Está acontecendo desde ontem, 21 de julho, em Porto Velho, capital de Rondônia, o 12º Encontro Intereclesial das Comunidades Eclesiais de Base, que termina no próximo dia 25. O tema do evento este ano é “CEB`s - Ecologia e Missão” e o lema é “Do ventre da terra, o grito que vem da Amazônia”. Para repercutir o encontro sob o olhar de quem está lá, envolvido com a preparação de tudo, a IHU On-Line entrevistou por telefone o anfitrião do 12º Intereclesial, que é o arcebispo da Arquidiocese de Porto Velho, Dom Moacyr Grechi, profundo conhecedor da Amazônia, pois antes do cargo atual, foi bispo no Acre por quase 30 anos. Dom Moacyr esclarece que o fato de ser a primeira vez que se faz um Intereclesial na região é, para eles, “mais um desafio do que um privilégio. Mas é muito importante, porque a Amazônia só é conhecida folcloricamente ou por interesses econômicos”. Ele adianta que “os participantes vão ver a maravilha do majestoso Rio Madeira, o maior afluente do Amazonas, um pouco ferido na sua majestade pelas hidrelétricas que estão começando agora”. E enfatiza a importância de as pessoas no encontro serem como “formiguinhas santas, que estarão formando e passando uma nova mentalidade a respeito da Amazônia”.

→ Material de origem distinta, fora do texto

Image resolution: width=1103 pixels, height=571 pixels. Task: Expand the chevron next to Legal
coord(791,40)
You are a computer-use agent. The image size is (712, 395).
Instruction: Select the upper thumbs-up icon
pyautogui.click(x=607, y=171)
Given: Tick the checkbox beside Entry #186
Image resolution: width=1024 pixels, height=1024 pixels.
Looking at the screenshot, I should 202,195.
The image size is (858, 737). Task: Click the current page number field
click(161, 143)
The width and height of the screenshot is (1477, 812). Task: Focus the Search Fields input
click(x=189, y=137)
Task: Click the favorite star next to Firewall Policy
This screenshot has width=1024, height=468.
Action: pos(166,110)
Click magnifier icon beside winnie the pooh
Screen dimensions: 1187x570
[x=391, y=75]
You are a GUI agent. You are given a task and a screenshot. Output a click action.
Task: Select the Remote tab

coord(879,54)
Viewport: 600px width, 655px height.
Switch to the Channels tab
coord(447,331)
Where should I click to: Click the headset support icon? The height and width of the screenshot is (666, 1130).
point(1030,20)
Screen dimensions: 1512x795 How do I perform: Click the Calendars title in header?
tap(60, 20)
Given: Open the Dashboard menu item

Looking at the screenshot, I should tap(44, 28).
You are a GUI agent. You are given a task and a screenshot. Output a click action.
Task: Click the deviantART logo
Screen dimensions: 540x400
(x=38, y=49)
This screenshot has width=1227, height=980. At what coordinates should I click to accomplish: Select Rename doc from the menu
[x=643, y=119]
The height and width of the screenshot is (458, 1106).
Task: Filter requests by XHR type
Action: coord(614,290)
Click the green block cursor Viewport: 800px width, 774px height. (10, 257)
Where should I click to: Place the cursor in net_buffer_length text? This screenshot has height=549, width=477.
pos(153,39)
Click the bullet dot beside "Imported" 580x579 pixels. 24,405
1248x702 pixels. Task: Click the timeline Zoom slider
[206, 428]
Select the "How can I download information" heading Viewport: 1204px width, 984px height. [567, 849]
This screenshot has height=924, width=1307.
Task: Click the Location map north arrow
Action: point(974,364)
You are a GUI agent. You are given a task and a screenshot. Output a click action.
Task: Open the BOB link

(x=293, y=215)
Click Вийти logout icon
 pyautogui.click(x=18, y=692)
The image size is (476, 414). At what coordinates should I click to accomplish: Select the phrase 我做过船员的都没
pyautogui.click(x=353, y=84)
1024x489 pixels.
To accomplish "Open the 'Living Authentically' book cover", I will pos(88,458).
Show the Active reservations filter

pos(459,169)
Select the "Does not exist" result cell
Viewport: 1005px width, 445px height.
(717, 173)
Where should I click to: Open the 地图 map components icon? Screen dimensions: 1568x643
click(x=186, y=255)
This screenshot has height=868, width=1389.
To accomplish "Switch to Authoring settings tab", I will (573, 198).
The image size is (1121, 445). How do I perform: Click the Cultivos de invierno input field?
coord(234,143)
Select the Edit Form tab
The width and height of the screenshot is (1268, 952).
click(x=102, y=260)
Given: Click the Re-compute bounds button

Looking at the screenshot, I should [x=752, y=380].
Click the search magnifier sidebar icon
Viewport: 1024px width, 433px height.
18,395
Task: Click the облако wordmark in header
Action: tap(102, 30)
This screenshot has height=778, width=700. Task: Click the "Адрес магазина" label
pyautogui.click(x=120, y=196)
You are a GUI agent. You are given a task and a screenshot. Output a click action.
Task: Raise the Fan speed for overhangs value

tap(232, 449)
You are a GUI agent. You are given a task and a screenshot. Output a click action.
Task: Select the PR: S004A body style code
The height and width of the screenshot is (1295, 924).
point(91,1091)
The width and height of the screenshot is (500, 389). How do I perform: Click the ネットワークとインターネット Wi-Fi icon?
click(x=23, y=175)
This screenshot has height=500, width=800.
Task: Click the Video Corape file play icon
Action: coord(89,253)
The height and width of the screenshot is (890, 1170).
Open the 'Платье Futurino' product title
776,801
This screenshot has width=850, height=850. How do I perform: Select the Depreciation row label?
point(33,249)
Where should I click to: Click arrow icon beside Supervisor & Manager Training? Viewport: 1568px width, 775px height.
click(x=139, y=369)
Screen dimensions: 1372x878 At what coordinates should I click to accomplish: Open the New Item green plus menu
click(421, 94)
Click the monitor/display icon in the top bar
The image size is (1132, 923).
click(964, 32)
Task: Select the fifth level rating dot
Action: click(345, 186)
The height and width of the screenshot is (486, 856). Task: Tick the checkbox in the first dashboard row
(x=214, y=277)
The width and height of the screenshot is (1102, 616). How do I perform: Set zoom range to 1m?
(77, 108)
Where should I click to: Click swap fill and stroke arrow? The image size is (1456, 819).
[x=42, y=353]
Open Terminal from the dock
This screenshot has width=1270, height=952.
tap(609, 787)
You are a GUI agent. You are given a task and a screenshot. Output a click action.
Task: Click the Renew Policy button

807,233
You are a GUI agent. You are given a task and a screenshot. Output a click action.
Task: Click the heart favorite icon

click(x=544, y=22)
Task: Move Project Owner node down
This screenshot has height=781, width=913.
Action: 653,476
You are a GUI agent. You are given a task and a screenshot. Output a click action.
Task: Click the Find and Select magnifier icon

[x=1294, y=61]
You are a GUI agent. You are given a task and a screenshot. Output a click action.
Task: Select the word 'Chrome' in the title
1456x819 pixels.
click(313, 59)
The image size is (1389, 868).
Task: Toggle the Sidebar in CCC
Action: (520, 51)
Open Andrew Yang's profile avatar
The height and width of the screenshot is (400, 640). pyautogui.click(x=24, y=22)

À frente da arquidiocese de Porto Velho desde novembro de 1998, Dom Moacyr Grechi é formado em Filosofia e em Teologia. Como bispo, foi membro da Comissão Episcopal de Pastoral da CNBB, de 1975 a 1978; presidente da Comissão Pastoral da Terra (CPT), por oito anos, e presidente do Regional Norte 1 da CNBB por dois períodos. É membro do Conselho Permanente da CNBB, foi membro da Comissão Episcopal para a Doutrina da Fé, de 1995 a 2003 e delegado da V Conferência Geral do Episcopado da América Latina e do Caribe, em 2007.

Confira a entrevista.

IHU On-Line – Como está a preparação para o 12º Encontro Intereclesial das CEB’s?

Dom Moacyr Grechi – Estamos nos preparando há quatro anos. O desafio foi pesado, mas a preparação foi muito bem feita, com pessoas competentes, dedicadas e comprometidas. Dentro do que é possível para uma igreja da Amazônia, tudo foi feito. Temos confirmada a presença de mais de três mil pessoas, entre convidados, assessores e delegados. A abertura foi feita num lugar histórico, a Praça da Estrada de Ferro Madeira-Mamoré, na antiga estrada de ferro que, na sua construção, vitimou milhares e milhares de homens e mulheres do mundo inteiro. Na abertura, naquele local, foi lembrada a história da busca do progresso e, ao mesmo tempo, do sofrimento muito grande para o povo. Esperamos gente de todas as dioceses do Brasil. Deve ser um encontro bem expressivo.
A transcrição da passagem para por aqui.